Bipartisan legislation creating the plan moved out of committees in both the state House and Senate in May; votes by both chambers were expected in June. Not all Michigan parks are depending solely on the goodwill of citizens (and politicians) to stay afloat. Huron-Clinton Metroparks, a system of 13 parks spread over 24,000 acres in five counties, draws roughly half of its $74.7-million budget from residents’ property taxes. (The remainder comes from fees, investments, grants, and donations). Metroparks is in the midst of executing $17 million in major improvement projects, and the system’s director says he feels confident, even as they face revenue decreases next year.

“Five years ago, our controller and our staff sat down and we saw what was coming down the pike,” says James Bresciami, Huron-Clinton Metroparks director. “We started to do things that prepared us as we progress into a very tight economy. We decided it would be strictly repair, rehab, and replace our facilities and not bring in any grandiose facilities that haven’t been previously found in the Metroparks.”

Among the projects parkgoers will notice this summer are the replacement of the 50-year-old South Marina at Metro Beach, a new pool at Willow, a Turtle Cove water playscape at Lower Huron, and a new bathhouse and food-service building at Kensington.

Bresciami says revenue will likely drop 6 percent next year and 10 percent in the years after that due to the decrease in assessed property values. To offset those losses, the system is restructuring departments, cutting full-time positions through attrition, and prioritizing renovation projects in the parks.

Metroparks is leaning on the very concept that has bedeviled other area mainstays — from the Detroit Zoo to Cobo Center: regionalism. “The key for us in today’s society is partnerships,” Bresciami says. “You can’t just go on your own and think you can survive without partnerships.”

Bresciami says he meets annually with supervisors from each township in the Metropark system to assess needs and look for efficiencies in order to ensure the parks aren’t duplicating services. And he is seeking new collaborations. The Detroit Symphony Orchestra provides free concerts in the Metroparks; First Tee of Detroit offers golf lessons; and the Michigan Mountain Biking Association and American Cycle and Fitness provide a skills course and facility at Stony Creek.

Metroparks also partners with Oakland County to offer an annual motor vehicle pass to residents that is valid in both park systems. Oakland County Parks, created in 1966, offers 13 locations covering 6,400 acres — just a sliver of the county’s 90,000 total park acreage. This year, the Oakland County system draws $15.1 million of its $27-million budget from a quarter of a mill on property owners; the millage revenues will likely drop by $1 million next year, says Daniel Stencil, executive officer. In order to stave off cuts in services last year, the Oakland County parks devised a strategic plan that included an early-retirement option and broad department reorganization.
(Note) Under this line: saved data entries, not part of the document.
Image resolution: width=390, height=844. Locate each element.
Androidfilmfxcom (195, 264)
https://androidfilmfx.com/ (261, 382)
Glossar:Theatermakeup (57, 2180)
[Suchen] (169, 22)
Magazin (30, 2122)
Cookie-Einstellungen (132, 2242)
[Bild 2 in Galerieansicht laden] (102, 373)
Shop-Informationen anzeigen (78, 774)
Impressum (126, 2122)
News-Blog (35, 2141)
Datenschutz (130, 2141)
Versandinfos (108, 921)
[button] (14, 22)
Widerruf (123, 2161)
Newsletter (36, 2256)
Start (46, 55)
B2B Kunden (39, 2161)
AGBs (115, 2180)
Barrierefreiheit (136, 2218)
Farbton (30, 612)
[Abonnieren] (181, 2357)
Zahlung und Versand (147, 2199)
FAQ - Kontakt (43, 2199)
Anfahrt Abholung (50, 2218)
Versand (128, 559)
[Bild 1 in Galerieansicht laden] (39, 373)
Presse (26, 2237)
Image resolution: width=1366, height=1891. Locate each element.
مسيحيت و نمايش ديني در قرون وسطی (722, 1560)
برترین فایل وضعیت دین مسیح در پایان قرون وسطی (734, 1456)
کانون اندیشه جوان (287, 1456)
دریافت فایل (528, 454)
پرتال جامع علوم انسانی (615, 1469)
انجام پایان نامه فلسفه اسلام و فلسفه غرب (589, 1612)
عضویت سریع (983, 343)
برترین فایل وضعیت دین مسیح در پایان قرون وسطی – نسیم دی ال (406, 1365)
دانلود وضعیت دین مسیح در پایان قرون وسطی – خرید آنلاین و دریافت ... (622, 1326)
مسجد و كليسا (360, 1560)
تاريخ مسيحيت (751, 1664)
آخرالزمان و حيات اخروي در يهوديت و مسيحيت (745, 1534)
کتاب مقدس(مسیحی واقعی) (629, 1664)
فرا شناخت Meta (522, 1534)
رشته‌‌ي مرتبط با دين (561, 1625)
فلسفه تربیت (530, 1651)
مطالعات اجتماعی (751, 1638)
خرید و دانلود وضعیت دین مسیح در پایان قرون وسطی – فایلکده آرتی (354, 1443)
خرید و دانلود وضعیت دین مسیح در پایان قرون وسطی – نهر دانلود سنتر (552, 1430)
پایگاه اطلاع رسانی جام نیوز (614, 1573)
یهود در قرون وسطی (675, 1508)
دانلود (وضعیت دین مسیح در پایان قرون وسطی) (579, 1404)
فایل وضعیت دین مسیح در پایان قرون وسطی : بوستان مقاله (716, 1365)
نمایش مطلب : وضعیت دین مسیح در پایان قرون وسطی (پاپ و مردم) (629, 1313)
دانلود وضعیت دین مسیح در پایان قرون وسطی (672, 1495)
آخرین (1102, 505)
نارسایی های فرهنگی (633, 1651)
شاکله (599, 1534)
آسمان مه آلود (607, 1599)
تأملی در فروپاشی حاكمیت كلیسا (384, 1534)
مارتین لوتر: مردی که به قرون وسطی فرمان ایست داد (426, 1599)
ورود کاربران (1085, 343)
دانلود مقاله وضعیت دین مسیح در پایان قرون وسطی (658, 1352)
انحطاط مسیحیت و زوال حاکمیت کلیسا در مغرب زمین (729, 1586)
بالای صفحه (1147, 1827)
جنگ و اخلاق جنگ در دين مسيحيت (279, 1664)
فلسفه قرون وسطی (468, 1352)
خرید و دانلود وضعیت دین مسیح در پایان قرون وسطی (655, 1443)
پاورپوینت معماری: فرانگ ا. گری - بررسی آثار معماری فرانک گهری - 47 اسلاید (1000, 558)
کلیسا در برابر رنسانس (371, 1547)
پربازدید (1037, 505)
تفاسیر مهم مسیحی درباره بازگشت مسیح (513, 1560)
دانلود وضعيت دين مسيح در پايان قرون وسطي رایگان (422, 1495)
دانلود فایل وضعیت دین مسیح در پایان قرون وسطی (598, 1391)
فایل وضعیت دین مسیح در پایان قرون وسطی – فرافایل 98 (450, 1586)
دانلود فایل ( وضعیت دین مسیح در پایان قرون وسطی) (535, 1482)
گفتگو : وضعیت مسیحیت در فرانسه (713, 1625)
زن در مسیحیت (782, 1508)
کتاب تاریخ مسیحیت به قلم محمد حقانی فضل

“The historic model was very vertical; everyone was in these little cylinders and no one really shared their resources,” Stencil says. “Now we share resources, both human and equipment, across boundaries.”

The future of Oakland County’s parks ultimately rests with the public, Stencil says. Visits to county parks have been static, at about 1.6 million every year. He says the county would like to boost that number by 75,000 annually for the next 12 years through better marketing and a continued partnership with the DNR and Metroparks to build a 350-mile trail system that loops around Oakland County.

“I think what all of the residents of Oakland County benefit from is they have lots of opportunities,” Stencil says. “Sometimes it’s not as important what park system they’re in so long as they’re in a park.”